## Goal of the exercise
At the line containing "The width and height of the screenshot is (1400, 862).", begin an exact copy, and continue through the last line of the entries below. Leave out any pictures.

## Provided data
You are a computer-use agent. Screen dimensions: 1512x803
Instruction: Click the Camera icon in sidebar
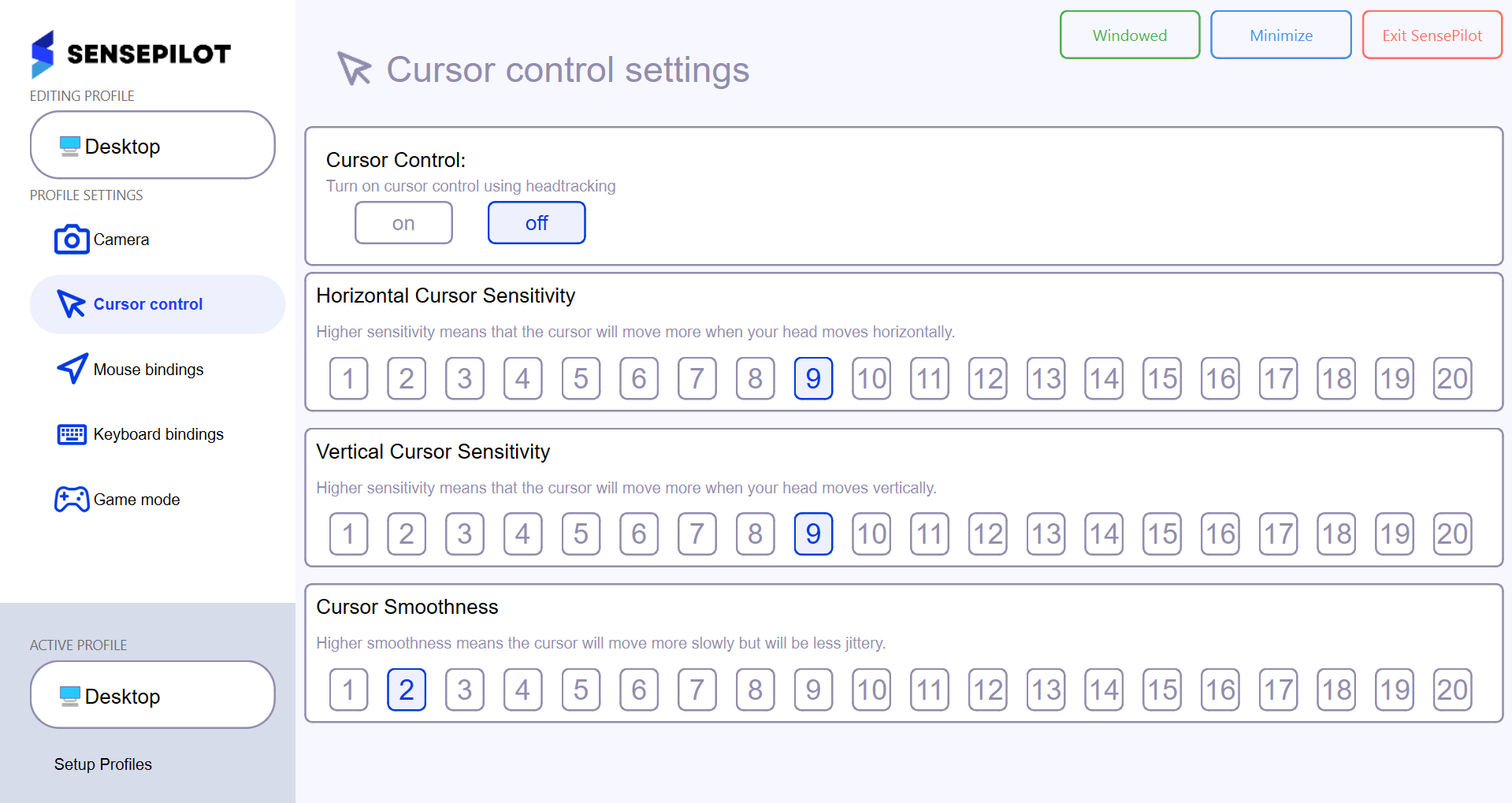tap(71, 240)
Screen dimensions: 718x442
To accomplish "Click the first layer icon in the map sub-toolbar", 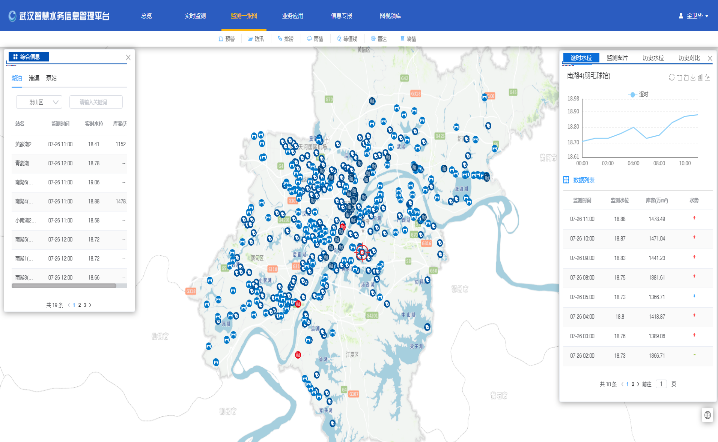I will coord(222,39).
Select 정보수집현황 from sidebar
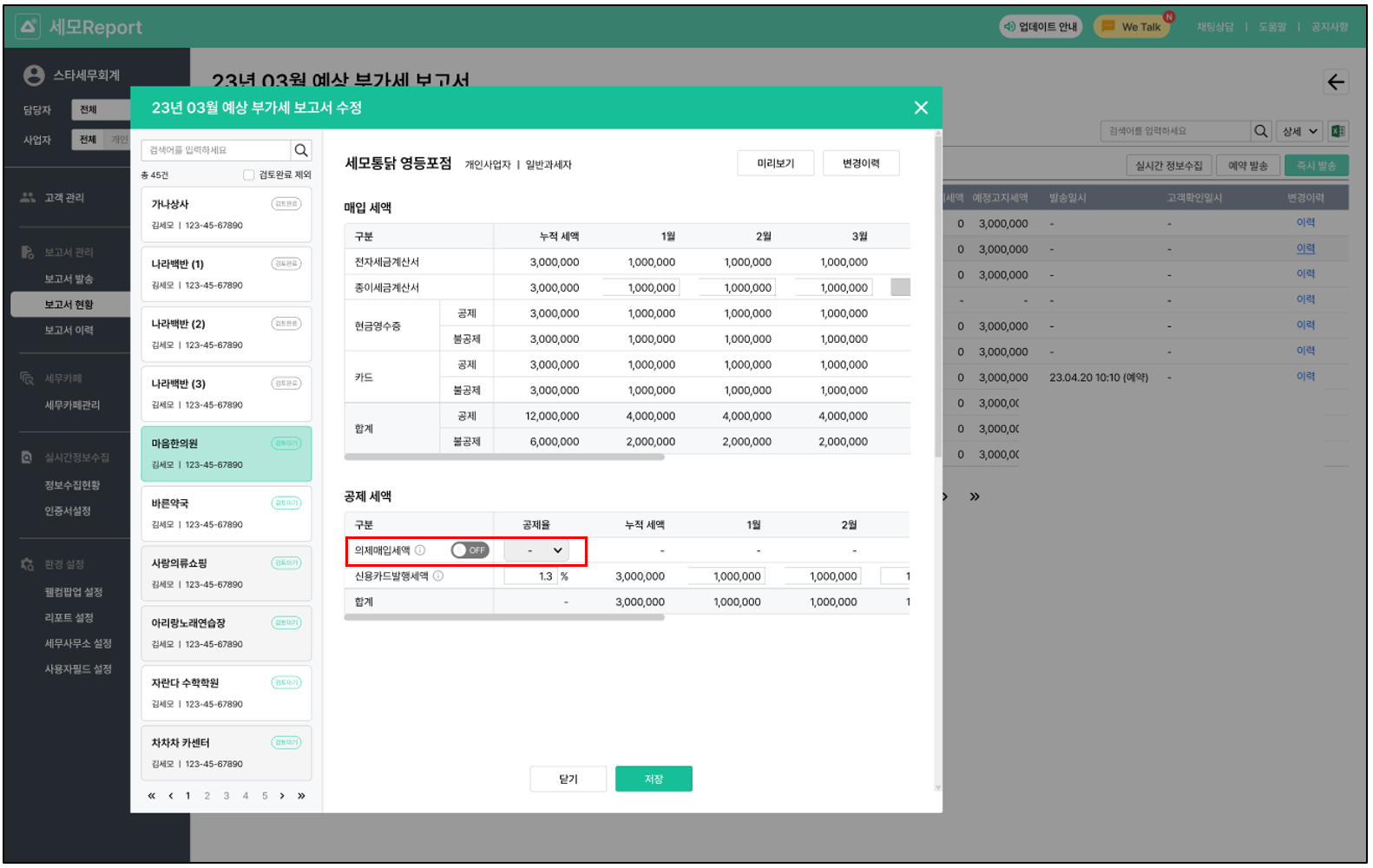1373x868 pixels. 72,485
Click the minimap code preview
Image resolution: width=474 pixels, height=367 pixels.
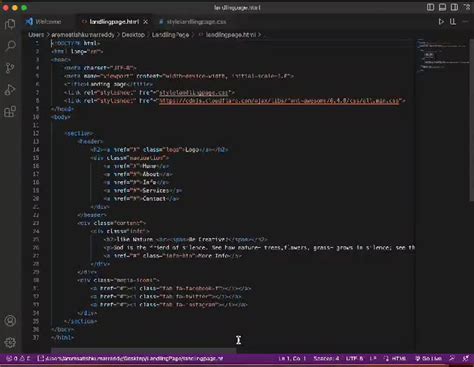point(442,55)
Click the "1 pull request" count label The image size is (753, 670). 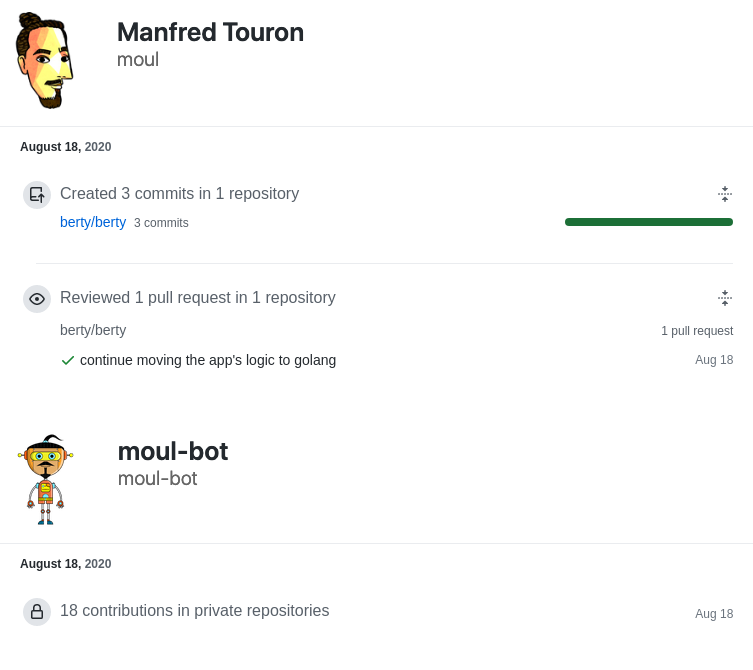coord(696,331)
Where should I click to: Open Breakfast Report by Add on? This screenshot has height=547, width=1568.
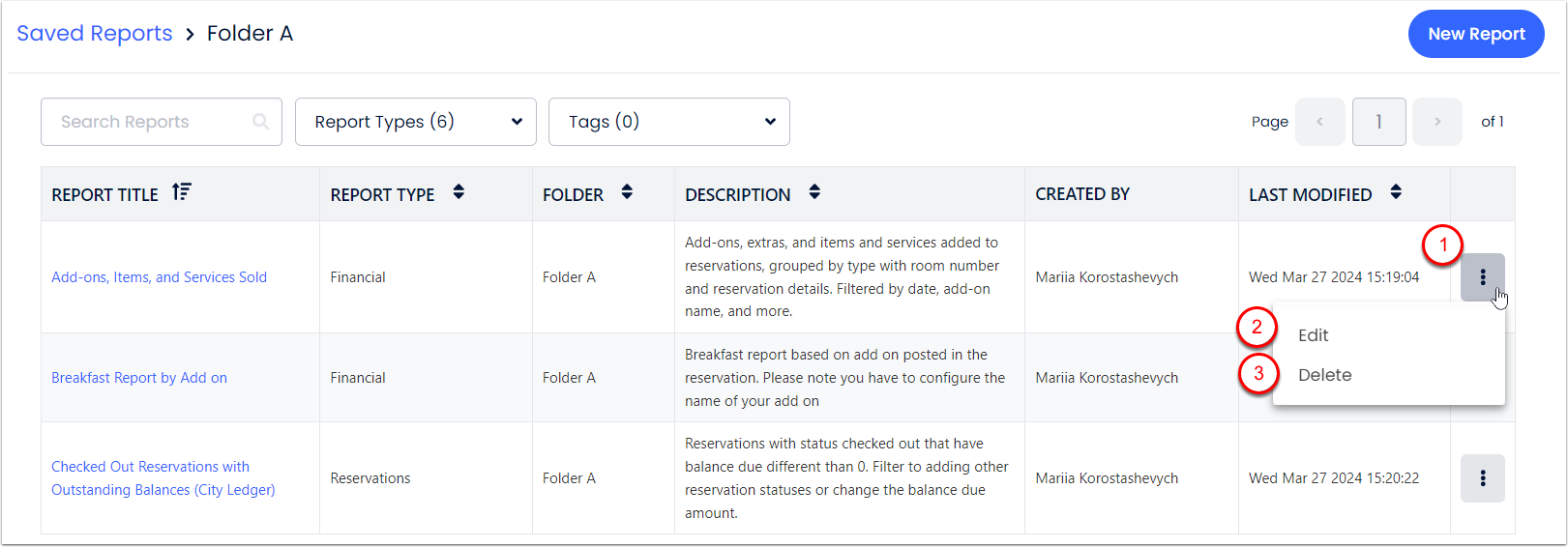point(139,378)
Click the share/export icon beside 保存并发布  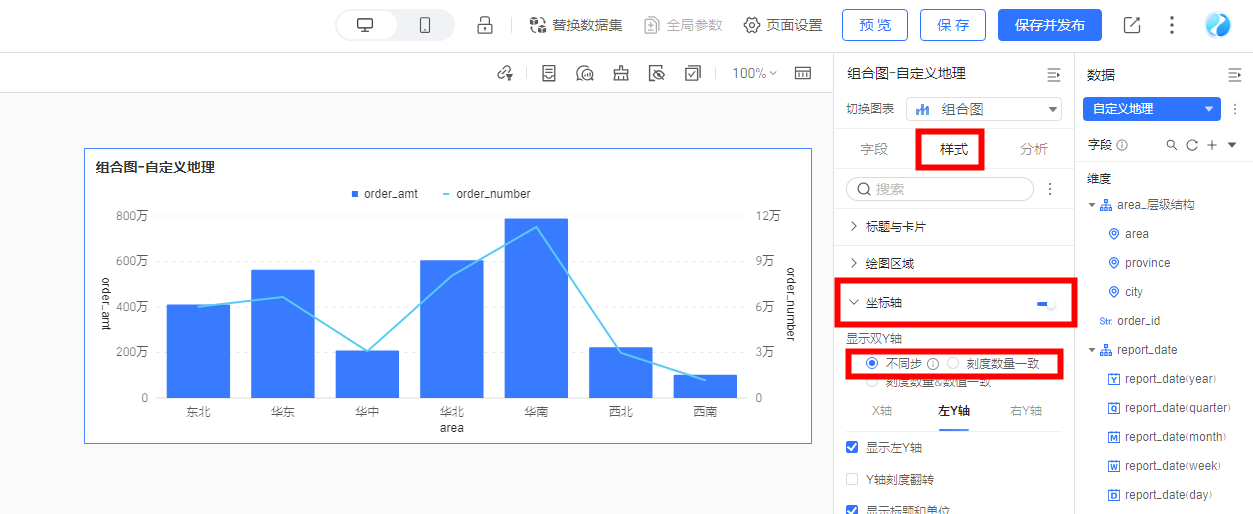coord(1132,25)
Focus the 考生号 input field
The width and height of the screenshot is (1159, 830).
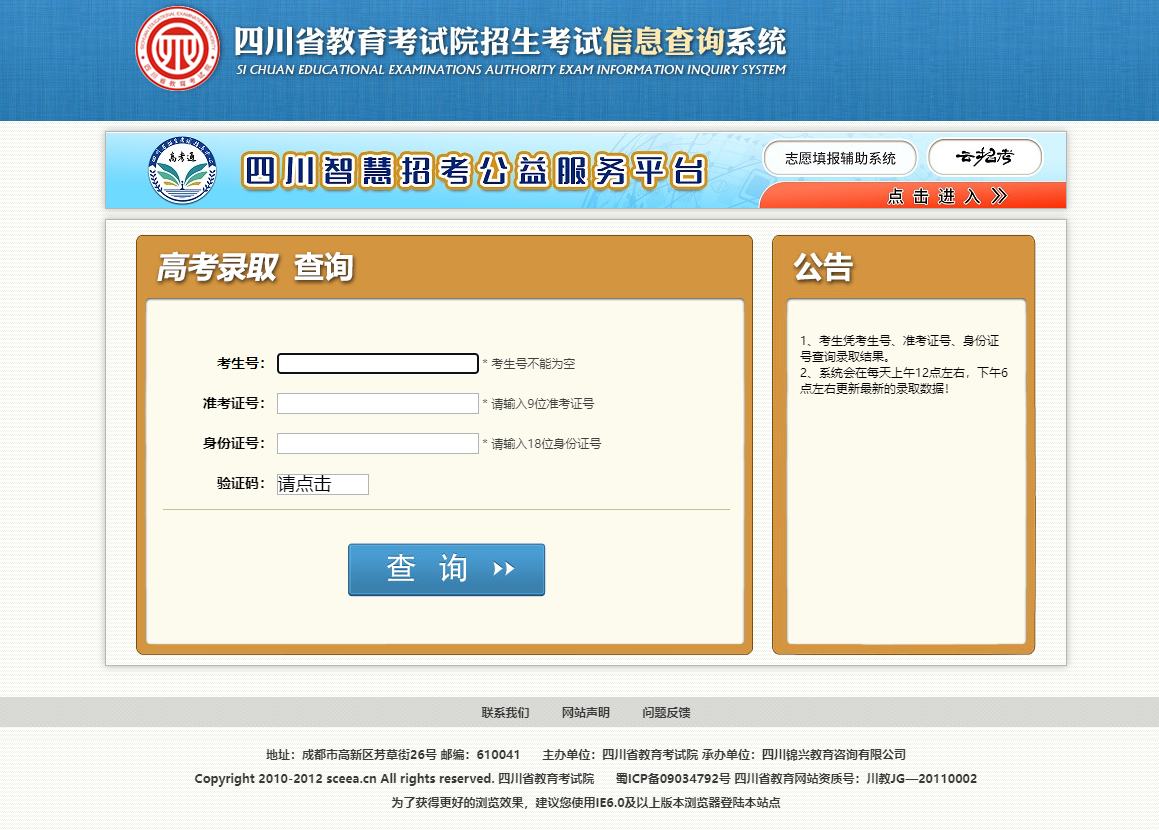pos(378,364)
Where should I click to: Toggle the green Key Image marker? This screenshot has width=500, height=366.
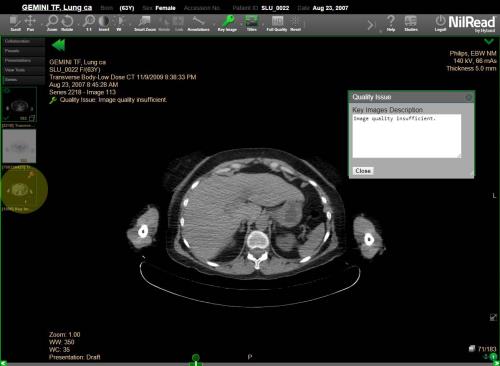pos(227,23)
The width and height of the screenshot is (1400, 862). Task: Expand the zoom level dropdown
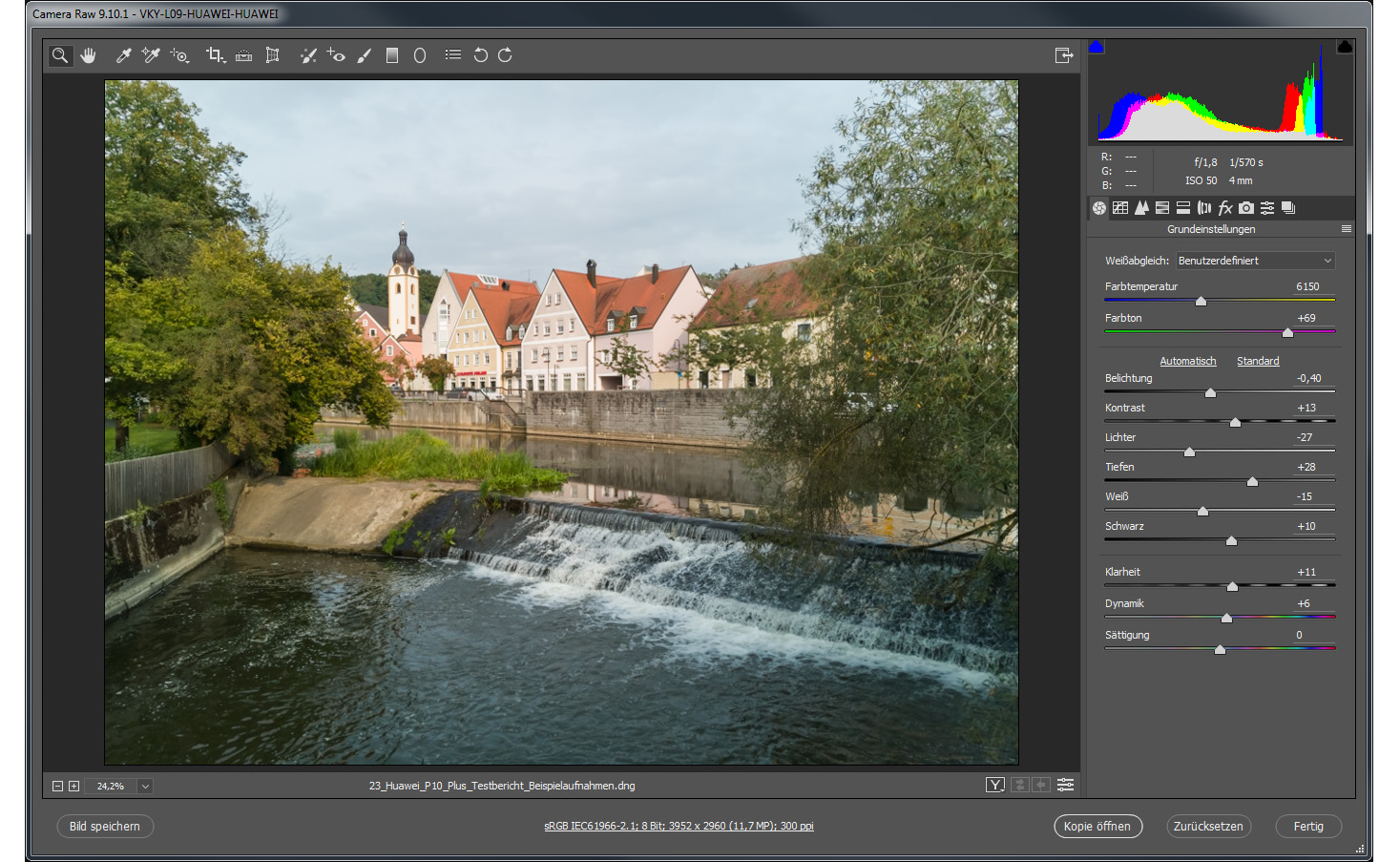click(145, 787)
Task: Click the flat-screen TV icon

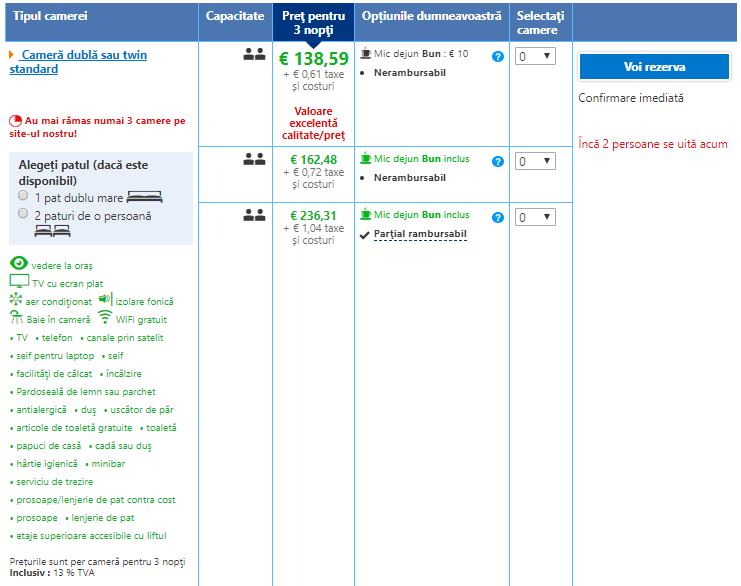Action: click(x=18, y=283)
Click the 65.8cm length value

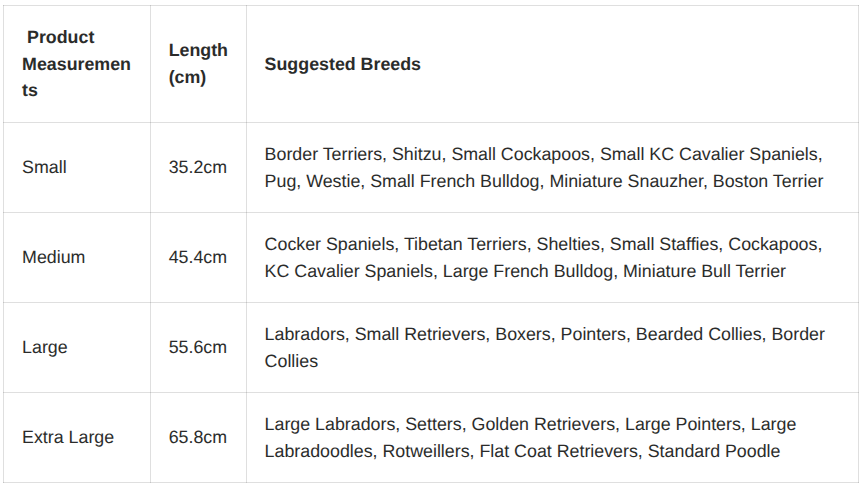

## Answer area
The width and height of the screenshot is (1400, 862). Task: Expand the zoom level dropdown
click(145, 787)
Task: Click the flat-screen TV icon

Action: click(x=18, y=283)
Click the 65.8cm length value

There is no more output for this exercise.